On the other side of the battle of the sexes, there are black men looking for their geisha and I’m sure there were black service men who used the objectifying acronym LBFM. Some of the people who responded to my personal ad were definitely looking for that and when turned down, told me that they probably sodomized my mother for a dollar.

If you feel that covert racism in white people evidences itself in micro aggressions and subjective and supposedly objective decisions, then covert racism in black people toward East Asian Americans must as well.

One recent and very high profile emasculation was in “Black Panther.” Aside from the animated feature, “Big Hero 6,” the Marvel-verse hasn’t been kind of Asian Americans. “Iron Fist” was basically white man does everything better. “Doctor Strange” was a better version of that and provided an Asian sidekick. In “Black Panther,” for no logical reason,  the hero goes to South Korea where a non-super hero white guy fights against the bad guys in a high-class high-rolling secret South Korean casino but all the Korean men run. Even if one forgives that illogical lack of high security, the script wants one to believe that despite the mandatory military service under the very real threat of a communist mad man, not a single Korean man was willing to fight. One of the other lessons of the Los Angeles Riots of 1992 was that South Korean men have guns and know how to use them. Rooftop Korean men with guns is a meme for a reason. If the filmmakers knew they were going to South Korea, why not include a kick-ass South Korean character? Think of the cool hip-hop connection and martial arts possibilities.

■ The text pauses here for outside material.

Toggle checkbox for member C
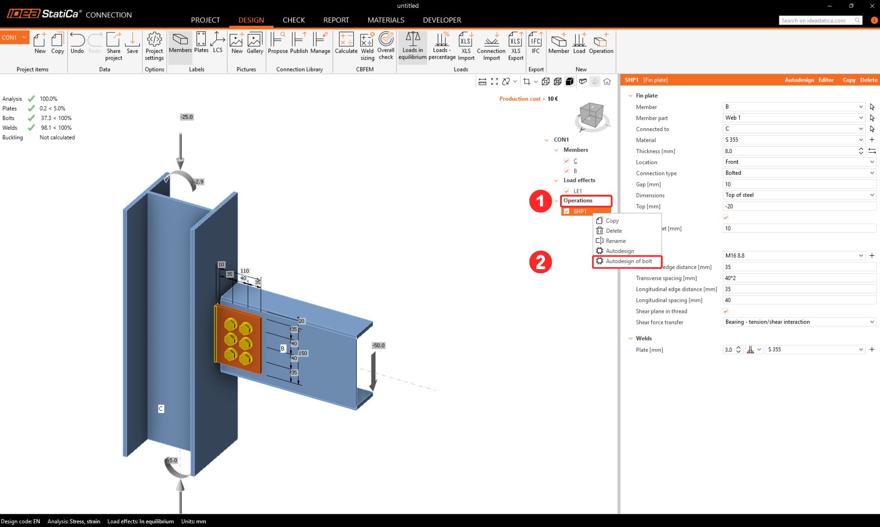coord(567,161)
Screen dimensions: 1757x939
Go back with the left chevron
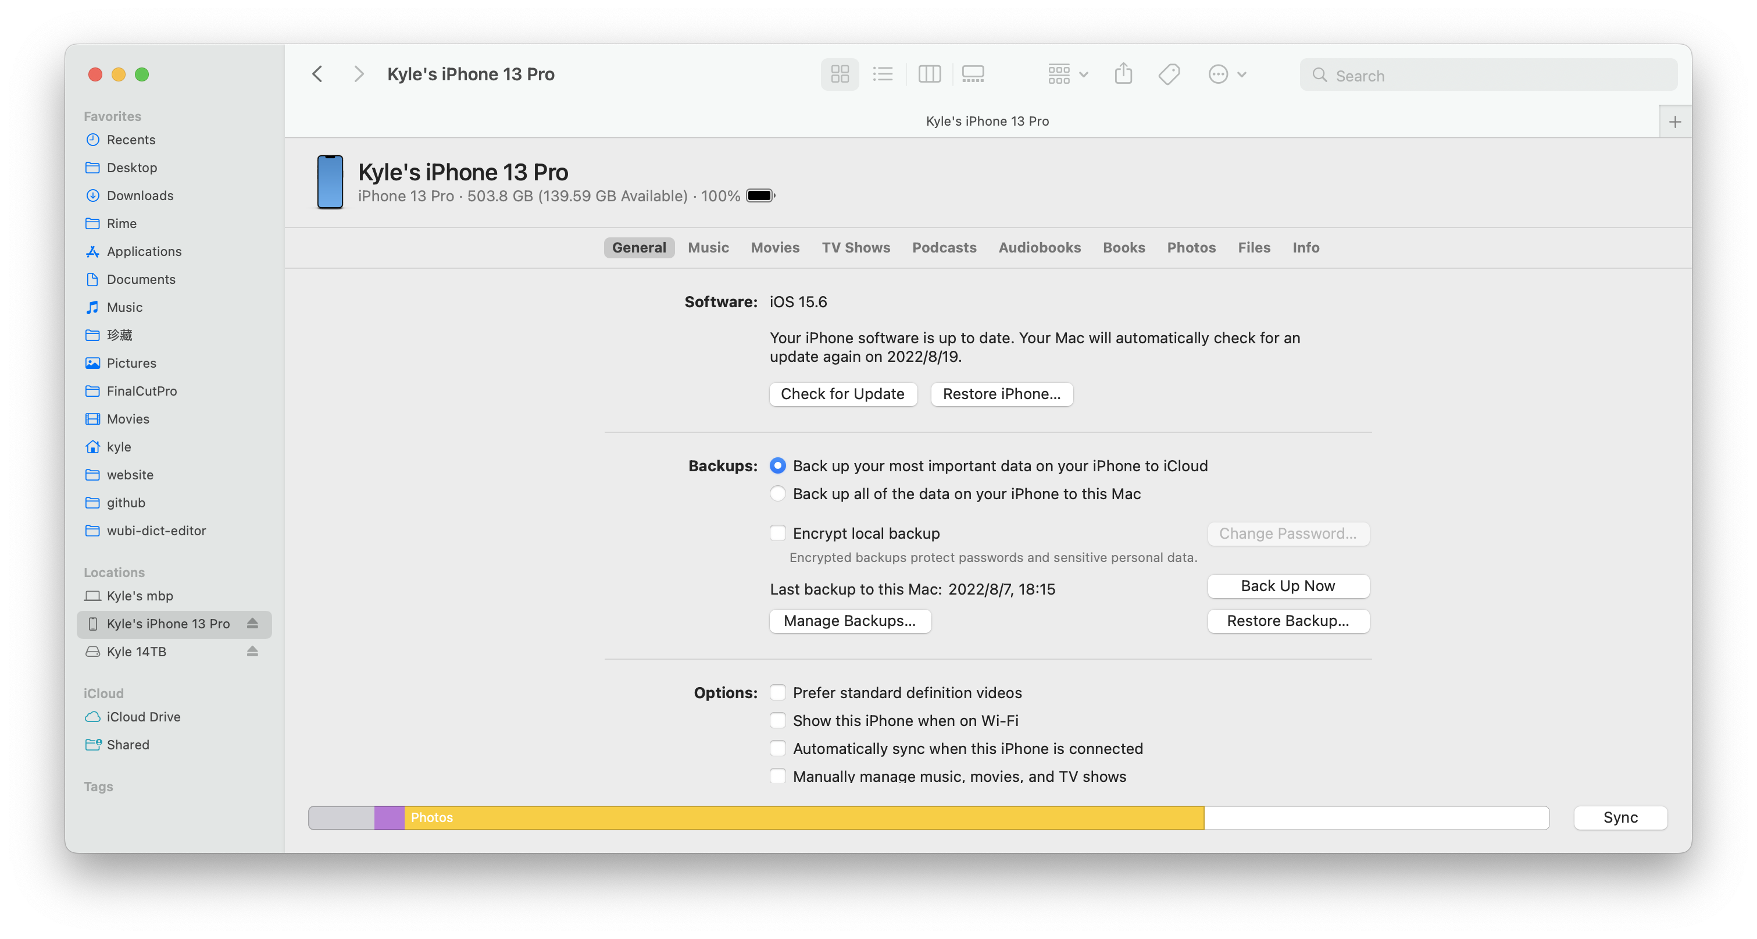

“Big Hero Six”  includes a white guy and a black guy although the focus is on an East Asian American boy and his robot. “Into the Spider-verse” also has an ethnic East Asian with a robot, but she is both infantilized and marginalized. She not as powerful or interesting as the white girl, white guy or even the pig. Is this really a triumph in diversity? And I am that petite East Asian woman why knows how to project strength and courage. In these cells, she looks like she need to pee.

When we think of Chris Rock responding to #OscarsSoWhite with a joke at the expense of East Asians, shouldn’t we ask if what they really mean is Oscars aren’t black enough? Or another way of looking at it is, East Asians are expendable, something that seems to also be a problem with Spike Lee’s movie.

While white people do provide cringe-worthy moments in regards to cultural appropriation and black people sometimes apply questionable judgment on that, African Americans are a more powerful group than Asian Americans and African Americans have been misappropriating from East Asia as well. White people have white samurai and black people have black samurai. There’s no denying that there was a white samurai and a black samurai, but let’s look at representation. Is there balance? East Asian American actors will tell you the answer is no.

The dialogue about race needs to be open and honest and go beyond the binary to address racism on all sides. If you want justice for your group, then you’ve got to want justice for mine as well. If you believe that white silence means white consent, then you’ve also got to believe that black silence means black consent. And, under the current COVID-19 rise of anti-Asian incidents, you’d be hard pressed to tell me that I or any East Asian ethnic person is an honorary white person.

Edit (27 June 2020) In this ABC News article, Keung is identified as African American.